Rewrite the rows starting at the first one and ending at the one that contains "Full Spectrum Water Soluble Powder (134, 636)", changing "Leer mas" to "Leer más" and keeping everything else the same.

Entries on where items appear

▶

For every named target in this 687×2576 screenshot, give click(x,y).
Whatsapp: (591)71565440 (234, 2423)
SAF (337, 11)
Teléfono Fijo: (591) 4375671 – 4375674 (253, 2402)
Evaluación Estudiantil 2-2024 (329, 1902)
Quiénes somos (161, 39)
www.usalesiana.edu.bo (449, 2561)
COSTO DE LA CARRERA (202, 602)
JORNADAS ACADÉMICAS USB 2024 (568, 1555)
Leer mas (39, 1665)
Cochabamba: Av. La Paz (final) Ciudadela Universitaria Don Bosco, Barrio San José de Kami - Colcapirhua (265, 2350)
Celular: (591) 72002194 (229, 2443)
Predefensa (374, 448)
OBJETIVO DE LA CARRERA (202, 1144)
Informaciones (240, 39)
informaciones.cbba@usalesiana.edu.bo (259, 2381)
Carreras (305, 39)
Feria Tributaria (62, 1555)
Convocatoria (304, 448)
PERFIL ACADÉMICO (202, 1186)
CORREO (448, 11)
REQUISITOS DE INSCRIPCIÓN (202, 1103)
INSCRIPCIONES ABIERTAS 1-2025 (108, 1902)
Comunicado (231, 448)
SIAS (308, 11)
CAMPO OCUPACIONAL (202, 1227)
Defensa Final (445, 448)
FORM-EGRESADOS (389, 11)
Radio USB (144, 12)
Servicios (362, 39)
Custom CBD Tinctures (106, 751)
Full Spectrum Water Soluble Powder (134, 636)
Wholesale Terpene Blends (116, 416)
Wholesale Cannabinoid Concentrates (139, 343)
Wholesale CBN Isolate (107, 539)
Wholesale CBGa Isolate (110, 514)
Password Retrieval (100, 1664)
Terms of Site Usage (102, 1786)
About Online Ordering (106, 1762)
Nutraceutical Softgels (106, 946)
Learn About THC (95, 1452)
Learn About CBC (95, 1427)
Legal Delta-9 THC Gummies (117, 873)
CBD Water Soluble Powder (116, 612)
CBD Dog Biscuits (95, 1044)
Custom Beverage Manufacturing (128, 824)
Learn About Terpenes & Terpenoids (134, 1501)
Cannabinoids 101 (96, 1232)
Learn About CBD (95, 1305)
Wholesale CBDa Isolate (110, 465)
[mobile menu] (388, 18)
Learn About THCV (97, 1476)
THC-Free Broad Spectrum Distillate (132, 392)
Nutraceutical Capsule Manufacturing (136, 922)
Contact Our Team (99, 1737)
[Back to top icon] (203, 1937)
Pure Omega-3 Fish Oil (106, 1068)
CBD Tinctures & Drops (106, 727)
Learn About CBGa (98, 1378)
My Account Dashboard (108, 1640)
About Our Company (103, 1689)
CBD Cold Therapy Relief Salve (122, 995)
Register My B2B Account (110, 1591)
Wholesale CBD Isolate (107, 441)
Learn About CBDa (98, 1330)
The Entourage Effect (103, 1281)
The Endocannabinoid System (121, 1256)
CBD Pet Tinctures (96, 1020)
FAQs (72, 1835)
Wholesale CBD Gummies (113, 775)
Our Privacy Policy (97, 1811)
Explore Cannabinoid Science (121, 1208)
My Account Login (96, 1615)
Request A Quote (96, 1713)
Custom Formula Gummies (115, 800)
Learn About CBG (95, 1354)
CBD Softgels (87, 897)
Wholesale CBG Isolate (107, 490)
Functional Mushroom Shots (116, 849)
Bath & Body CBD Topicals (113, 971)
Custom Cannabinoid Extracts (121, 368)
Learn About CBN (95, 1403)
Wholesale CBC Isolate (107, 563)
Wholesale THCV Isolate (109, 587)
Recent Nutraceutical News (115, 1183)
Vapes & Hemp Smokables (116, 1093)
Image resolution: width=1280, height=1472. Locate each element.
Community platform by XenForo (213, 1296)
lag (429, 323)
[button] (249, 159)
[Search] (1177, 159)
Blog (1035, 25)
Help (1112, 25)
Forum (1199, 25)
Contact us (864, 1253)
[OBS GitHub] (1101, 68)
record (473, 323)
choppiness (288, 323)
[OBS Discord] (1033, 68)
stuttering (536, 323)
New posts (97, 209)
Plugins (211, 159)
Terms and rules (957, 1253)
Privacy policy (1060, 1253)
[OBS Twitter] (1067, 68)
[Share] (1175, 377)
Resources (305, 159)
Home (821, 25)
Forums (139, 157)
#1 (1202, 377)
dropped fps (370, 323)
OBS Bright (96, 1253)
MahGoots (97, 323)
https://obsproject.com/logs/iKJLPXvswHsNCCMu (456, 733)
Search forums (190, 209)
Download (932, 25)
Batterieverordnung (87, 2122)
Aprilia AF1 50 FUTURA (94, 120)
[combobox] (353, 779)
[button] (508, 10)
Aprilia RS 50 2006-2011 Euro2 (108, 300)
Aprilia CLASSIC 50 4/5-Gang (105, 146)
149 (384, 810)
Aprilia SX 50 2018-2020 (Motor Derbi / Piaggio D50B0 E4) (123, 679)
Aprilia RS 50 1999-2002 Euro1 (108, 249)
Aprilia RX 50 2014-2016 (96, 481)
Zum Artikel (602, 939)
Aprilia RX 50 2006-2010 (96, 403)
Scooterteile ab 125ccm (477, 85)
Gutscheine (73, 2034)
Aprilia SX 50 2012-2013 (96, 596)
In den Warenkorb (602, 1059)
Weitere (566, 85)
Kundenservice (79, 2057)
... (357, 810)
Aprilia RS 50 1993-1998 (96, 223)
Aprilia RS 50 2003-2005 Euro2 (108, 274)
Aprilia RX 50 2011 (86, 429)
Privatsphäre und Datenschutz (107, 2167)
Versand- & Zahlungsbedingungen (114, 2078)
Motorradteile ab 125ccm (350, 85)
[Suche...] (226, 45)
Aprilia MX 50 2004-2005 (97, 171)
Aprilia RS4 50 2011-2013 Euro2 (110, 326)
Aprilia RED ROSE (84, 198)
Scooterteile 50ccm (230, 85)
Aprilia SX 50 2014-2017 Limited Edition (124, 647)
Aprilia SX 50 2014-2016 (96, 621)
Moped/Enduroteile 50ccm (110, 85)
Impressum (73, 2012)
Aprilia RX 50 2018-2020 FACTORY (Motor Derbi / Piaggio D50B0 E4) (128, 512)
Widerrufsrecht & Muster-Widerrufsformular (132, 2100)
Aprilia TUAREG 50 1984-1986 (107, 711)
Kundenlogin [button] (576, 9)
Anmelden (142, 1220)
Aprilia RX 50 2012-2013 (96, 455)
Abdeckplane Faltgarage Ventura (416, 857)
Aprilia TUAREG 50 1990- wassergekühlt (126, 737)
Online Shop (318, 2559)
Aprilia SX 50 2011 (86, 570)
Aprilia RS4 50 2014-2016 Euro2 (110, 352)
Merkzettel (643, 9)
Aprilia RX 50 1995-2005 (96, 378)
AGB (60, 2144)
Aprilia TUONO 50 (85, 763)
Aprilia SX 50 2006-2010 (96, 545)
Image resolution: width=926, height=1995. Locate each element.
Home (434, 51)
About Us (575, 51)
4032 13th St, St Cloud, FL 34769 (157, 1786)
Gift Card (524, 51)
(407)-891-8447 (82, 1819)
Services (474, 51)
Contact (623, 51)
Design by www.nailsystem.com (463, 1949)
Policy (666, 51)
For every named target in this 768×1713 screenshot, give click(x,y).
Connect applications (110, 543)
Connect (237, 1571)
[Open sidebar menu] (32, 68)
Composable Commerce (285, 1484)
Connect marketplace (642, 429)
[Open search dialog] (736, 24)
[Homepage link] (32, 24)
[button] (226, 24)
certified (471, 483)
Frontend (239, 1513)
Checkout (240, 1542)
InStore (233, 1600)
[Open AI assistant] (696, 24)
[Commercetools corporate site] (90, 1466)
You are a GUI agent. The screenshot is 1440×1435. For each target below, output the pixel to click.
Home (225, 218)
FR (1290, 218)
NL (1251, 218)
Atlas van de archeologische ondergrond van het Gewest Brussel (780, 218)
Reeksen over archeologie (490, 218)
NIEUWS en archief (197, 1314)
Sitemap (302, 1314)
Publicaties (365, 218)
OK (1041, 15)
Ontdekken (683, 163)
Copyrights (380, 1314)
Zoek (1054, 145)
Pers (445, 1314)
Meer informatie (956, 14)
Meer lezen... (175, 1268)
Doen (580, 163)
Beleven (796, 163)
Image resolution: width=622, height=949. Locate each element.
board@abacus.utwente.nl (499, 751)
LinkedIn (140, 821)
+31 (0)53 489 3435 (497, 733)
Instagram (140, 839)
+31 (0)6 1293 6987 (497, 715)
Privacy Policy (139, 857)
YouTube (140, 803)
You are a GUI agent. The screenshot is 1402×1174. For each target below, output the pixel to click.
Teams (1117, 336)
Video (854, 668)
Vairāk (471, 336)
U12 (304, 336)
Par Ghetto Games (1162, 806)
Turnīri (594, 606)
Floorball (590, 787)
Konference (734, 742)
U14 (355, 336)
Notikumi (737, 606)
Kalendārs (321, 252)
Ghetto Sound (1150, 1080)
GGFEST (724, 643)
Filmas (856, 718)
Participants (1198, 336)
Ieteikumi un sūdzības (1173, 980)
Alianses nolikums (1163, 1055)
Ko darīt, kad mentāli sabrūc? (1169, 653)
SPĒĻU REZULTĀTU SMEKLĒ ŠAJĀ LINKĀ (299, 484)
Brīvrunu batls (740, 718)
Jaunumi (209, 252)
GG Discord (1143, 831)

◀

FINISHED EXERCISE =>
For every named target in this 687×2576 screenshot, give click(x,y).
Whatsapp: (591)71565440 (234, 2423)
SAF (337, 11)
Teléfono Fijo: (591) 4375671 – 4375674 (253, 2402)
Evaluación Estudiantil 2-2024 (329, 1902)
Quiénes somos (161, 39)
www.usalesiana.edu.bo (449, 2561)
COSTO DE LA CARRERA (202, 602)
JORNADAS ACADÉMICAS USB 2024 (568, 1555)
Leer más (39, 1665)
Cochabamba: Av. La Paz (final) Ciudadela Universitaria Don Bosco, Barrio San José de Kami - Colcapirhua (265, 2350)
Celular: (591) 72002194 (229, 2443)
Predefensa (374, 448)
OBJETIVO DE LA CARRERA (202, 1144)
Informaciones (240, 39)
informaciones.cbba@usalesiana.edu.bo (259, 2381)
Carreras (305, 39)
Feria Tributaria (62, 1555)
Convocatoria (304, 448)
PERFIL ACADÉMICO (202, 1186)
CORREO (448, 11)
REQUISITOS DE INSCRIPCIÓN (202, 1103)
INSCRIPCIONES ABIERTAS 1-2025 (108, 1902)
Comunicado (231, 448)
SIAS (308, 11)
CAMPO OCUPACIONAL (202, 1227)
Defensa Final (445, 448)
FORM-EGRESADOS (389, 11)
Radio USB (144, 12)
Servicios (362, 39)
Custom CBD Tinctures (106, 751)
Full Spectrum Water Soluble Powder (134, 636)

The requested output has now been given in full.